За чем следовали быстрые шаги по коридору и ответ бывшей меццо-сопрано:
– Боричка, это не меценат, а четвертый муж, самый красивый!
– Изуля, но мы-то с тобой знаем, что самый красивый мужчина в твоей жизни был я.
Олег с интересом относился ко всему, что происходило в нашем доме, но особенно любил заглянуть на кухню и переброситься парой комплиментов с балеринами. Мне они напоминали увядающих девочек-подростков. Казалось, им так и не удалось повзрослеть. Абсолютно все заботы этих пожизненных травести сосредоточились на потребностях тела. Довольно часто в их среде вспыхивали дикие сцены ревности, гремели скандалы с битьем посуды.
Однажды и ко мне подошел такой «Отелло» и стал угрожать. За полчаса до этого я помог его хрупкой жене перенести тяжелый бак с бельем с газовой плиты в ванную. Выслушав до конца обвинительную речь ревнивца, я посмотрел ему в глаза и вкрадчивым голосом произнес расхожую фразу жителей Колизея: «Еще раз попадешься мне на глаза – ноги повыдергиваю!» Эта дежурная фраза в Северном Париже обычно никого не задевала. Подобные выражения звучали там постоянно, и почти никогда до дела не доходило. А тут!.. «Отелло» как-то сразу весь затрясся, побледнел, вздернул востренький подбородок и быстрым шагом покинул сцену… простите – коридор. С тех пор он меня избегал и ввиду моего приближения моментально скрывался за кулисами… простите – дверью комнаты. А его хрупкая женушка наоборот, искала со мною встреч и всегда находила возможность продемонстрировать моему взору свои мускулистые нижние конечности в самом выгодном ракурсе.
Как-то раз Олег затащил меня в гости к басовитому Боричке. Но уже через полчаса Олег вспомнил о срочном деле, и мы с ним вышли на улицу.
– Не представляю, как можно этим жить? – Пожал он плечами.
– Да ладно тебе, – вздохнул я, – обычные люди, только не сумели повзрослеть. В детстве научились играть, так и остановиться не могут. Они же как дети!
– Знаешь, – сказал Олег, – а я ведь помню этого Борю в роли Мефистофеля. Я тогда совсем юным был, впечатлительным. Ох, как он меня потряс! …И Мефистофель и спектакль… Как это было мощно! А теперь – сплетни, пошлость, шутки ниже пояса. Тьфу.
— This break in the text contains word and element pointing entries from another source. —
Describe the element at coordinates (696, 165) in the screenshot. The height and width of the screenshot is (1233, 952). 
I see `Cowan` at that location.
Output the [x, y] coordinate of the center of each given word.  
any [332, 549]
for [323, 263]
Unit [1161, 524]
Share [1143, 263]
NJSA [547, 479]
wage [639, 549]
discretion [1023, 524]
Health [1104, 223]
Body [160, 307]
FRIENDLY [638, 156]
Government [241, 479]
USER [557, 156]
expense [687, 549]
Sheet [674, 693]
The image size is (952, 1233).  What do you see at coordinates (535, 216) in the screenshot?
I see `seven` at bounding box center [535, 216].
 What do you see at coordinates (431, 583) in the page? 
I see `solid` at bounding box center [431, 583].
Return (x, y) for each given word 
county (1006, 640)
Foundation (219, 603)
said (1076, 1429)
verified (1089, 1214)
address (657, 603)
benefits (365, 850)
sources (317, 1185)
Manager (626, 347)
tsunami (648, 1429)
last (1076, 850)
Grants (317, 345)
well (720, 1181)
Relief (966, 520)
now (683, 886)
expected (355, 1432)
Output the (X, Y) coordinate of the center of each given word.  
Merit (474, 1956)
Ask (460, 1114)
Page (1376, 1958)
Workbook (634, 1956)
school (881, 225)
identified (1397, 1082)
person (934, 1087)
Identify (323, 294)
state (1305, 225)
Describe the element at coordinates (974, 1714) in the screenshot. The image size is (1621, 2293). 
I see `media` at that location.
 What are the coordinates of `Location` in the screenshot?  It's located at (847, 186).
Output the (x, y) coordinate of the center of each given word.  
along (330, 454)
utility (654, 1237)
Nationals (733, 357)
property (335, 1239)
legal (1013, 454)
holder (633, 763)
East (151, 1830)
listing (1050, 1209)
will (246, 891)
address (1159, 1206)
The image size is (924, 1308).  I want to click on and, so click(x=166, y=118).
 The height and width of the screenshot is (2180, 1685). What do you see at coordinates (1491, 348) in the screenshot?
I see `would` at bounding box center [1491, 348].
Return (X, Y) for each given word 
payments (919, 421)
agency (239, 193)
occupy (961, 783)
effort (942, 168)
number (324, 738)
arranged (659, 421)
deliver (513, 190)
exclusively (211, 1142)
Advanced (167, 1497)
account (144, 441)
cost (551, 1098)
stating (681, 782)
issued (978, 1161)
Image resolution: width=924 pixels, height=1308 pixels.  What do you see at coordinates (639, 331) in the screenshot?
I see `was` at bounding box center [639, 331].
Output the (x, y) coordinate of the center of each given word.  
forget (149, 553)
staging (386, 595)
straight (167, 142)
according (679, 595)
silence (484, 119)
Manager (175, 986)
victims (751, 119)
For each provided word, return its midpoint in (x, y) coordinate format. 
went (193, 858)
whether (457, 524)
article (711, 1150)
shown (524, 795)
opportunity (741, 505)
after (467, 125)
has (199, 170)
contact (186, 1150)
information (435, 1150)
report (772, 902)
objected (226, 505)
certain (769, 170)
– Да полноте. Лучше посмотри на эту красоту. – Повел я рукой в сторону Стрелки.
Там, над местом слияния двух великих рек – Волги и Оки – горел в полнеба закат цвета раскаленной стали. По золотистой поверхности воды плыли белые теплоходы, рыжие баржи, сновали катера и яхты. Асфальт набережной под нашими ногами, стены Кремля чуть дальше, панорама междуречья, заливные луга поймы до самого далёкого горизонта – всё утопало в золотисто-розовой дымке.
– Как я люблю всё это! – воскликнул Олег. – Смотри: какое величие, какой простор! А ты знаешь, Юра, что сказал Теодор Драйзер о Нижнем в 1927-м году? Вот, что он сказал: «…Нижний Новгород, по-моему, – один из наиболее привлекательных и интересных городов, какие я видел в России. Он мне нравится, потому что он имеет Волгу, потому что он не такой плоский как Москва или Ленинград, потому что в нем тот же живописный тип русских построек, – и при всех этих чисто русских привлекательных чертах в нем, мне кажется, вполне современная, шумнодеятельная, живая атмосфера американского города». Не зря же в 1924-м году Советское правительство поднимало вопрос о перенесении в Нижний Новгород столицы, подальше от границ, подальше от Запада и поближе к сердцу России.
Я молчал. Мне тоже всё это нравилось, только восторгов насчет Нижнего разделить не мог: мне приходилось видеть не только центральную часть города, но и неказистые дома и домишки, унылые рабочие районы с непросыхающими жителями, даже побывал «на городском дне». Поэтому мое отношение к Нижнему было спокойным: да, есть очень красивые места, но и уродства немало.